A la prison Rappahannock, en Virginie, dans l’est des Etats-Unis, «les murs ont sérieusement besoin d’un coup de peinture», raconte Shane S., un ex-détenu s’appropriant les codes d’un site de notations d’hôtels ou de restaurants pour lever une partie du voile sur l’univers carcéral.
«Et le lit est vraiment inconfortable», poursuit son commentaire, qui sous son apparente légèreté relève d’un geste militant mais aussi pratique pour renseigner les proches et avocats d’autres détenus.
Peu d’informations filtrent sur le quotidien des prisons, explique David Fathi de l’ACLU, la plus grande organisation de défense des droits individuels aux Etats-Unis, notant l’absence d’un organisme indépendant pour évaluer l’état des prisons dans le pays.
De ce fait, après leur libération ou en missionnant des proches, les détenus profitent des nouveaux outils d’internet, comme les sites Yelp ou Google Review, pour décrire les difficultés du quotidien.
Pour la prison du comté de Berks en Pennsylvanie (est), Johnny W. n’a coché qu’une étoile sur cinq.
«Les gardiens peuvent être divisés en deux catégories», raconte-t-il. «Le groupe A sont des personnes que j’ai connues à l’école ou dans la rue. Le groupe B, c’était une race hybride et étrange d’extra-terrestres qui considèrent probablement Hitler comme leur modèle», décrit son commentaire.
Mais sa note faible n’exclut pas une ligne positive: «La nourriture, ils la servent vraiment en quantité, j’ai pris quasiment 10 kilos alors que je n’ai passé qu’une centaine de jours dans cette taule!».
– Noirceur et dérision –
«Toute information qui nous donne une ouverture sur cet univers clos peut être utile», estime David Fathi, qui dirige un projet sur les prisons au sein de l’ACLU.
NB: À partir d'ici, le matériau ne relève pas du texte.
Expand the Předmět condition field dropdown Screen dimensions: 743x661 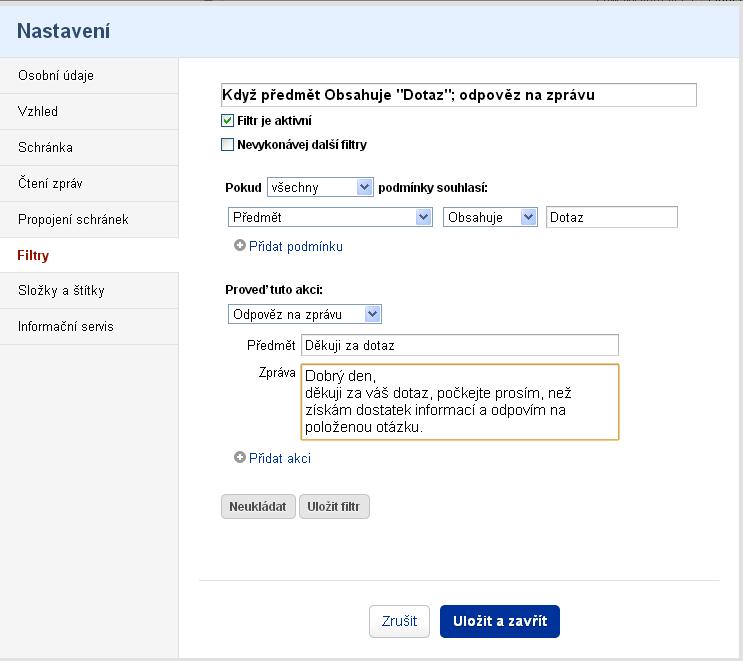[330, 217]
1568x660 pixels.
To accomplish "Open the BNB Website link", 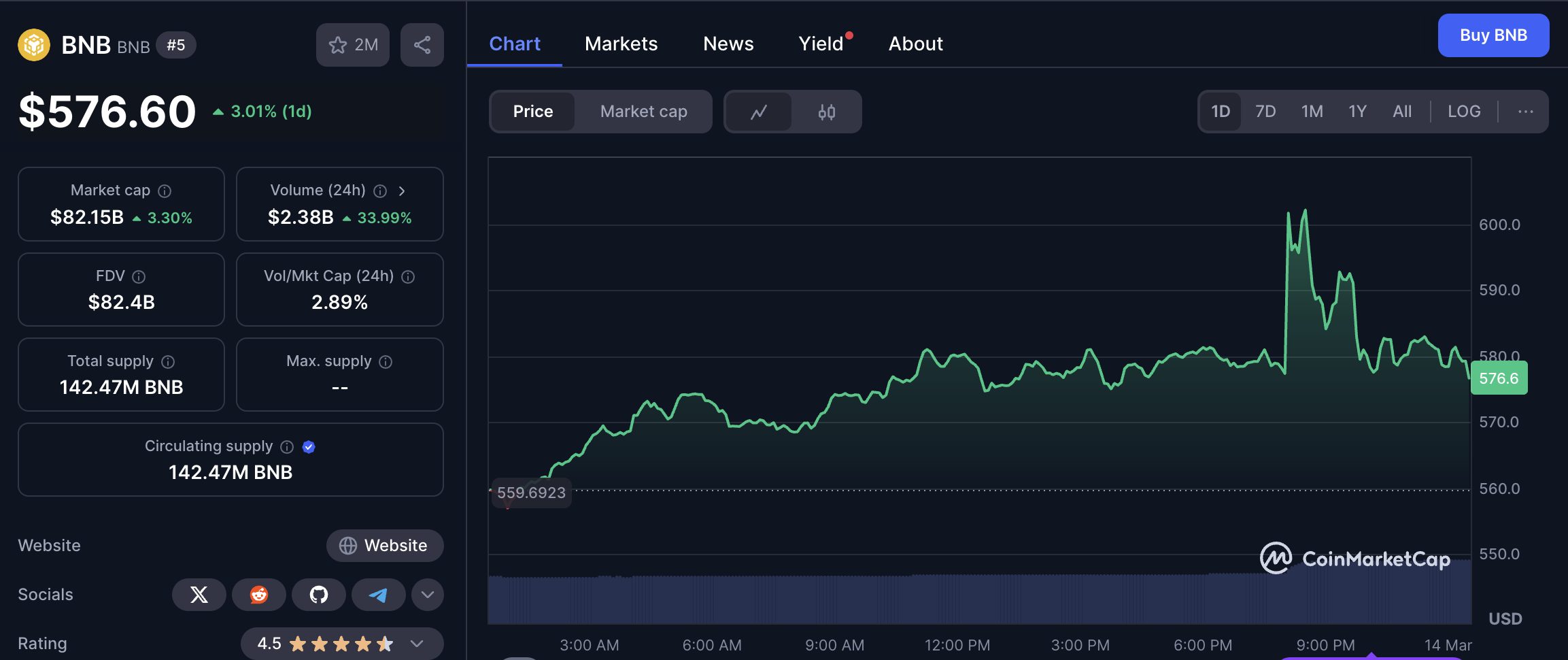I will pos(385,546).
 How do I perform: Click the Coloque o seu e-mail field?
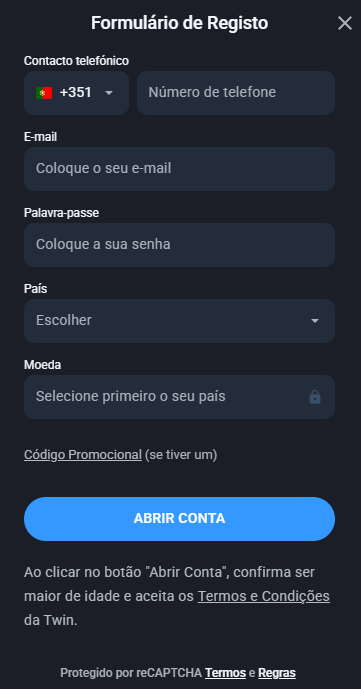pos(179,169)
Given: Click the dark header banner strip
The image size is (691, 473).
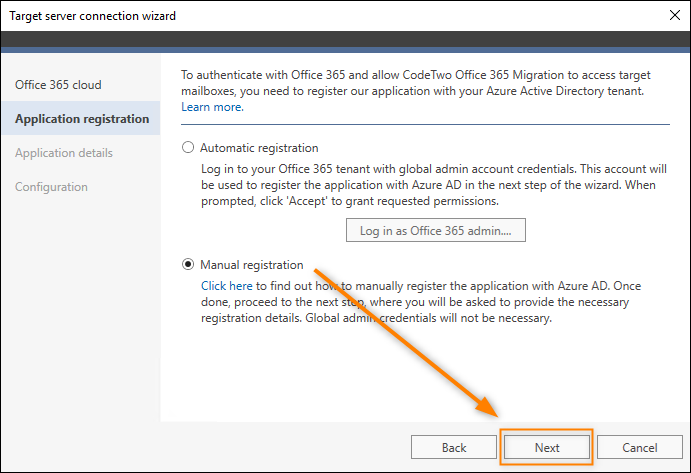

«Ces sources informelles peuvent aider à alerter la population sur des problèmes rencontrés dans ces institutions», poursuit-il. Il ignore cependant si ces commentaires qui se multiplient ont déjà été utilisés par les autorités pour enquêter sur des abus.
«Ce serait appréciable si les gardiens de prison étaient aussi réactifs que les propriétaires de restaurants» en cas de mauvais commentaires ou de critiques. «Mais cela ne semble pas être le cas», note-t-il avec une pointe d’ironie.
En s’appropriant des sites où les internautes donnent d’ordinaire leur avis sur des hôtels, commerces ou autres attractions touristiques, le ton des prisonniers varie de la dérision à la noirceur.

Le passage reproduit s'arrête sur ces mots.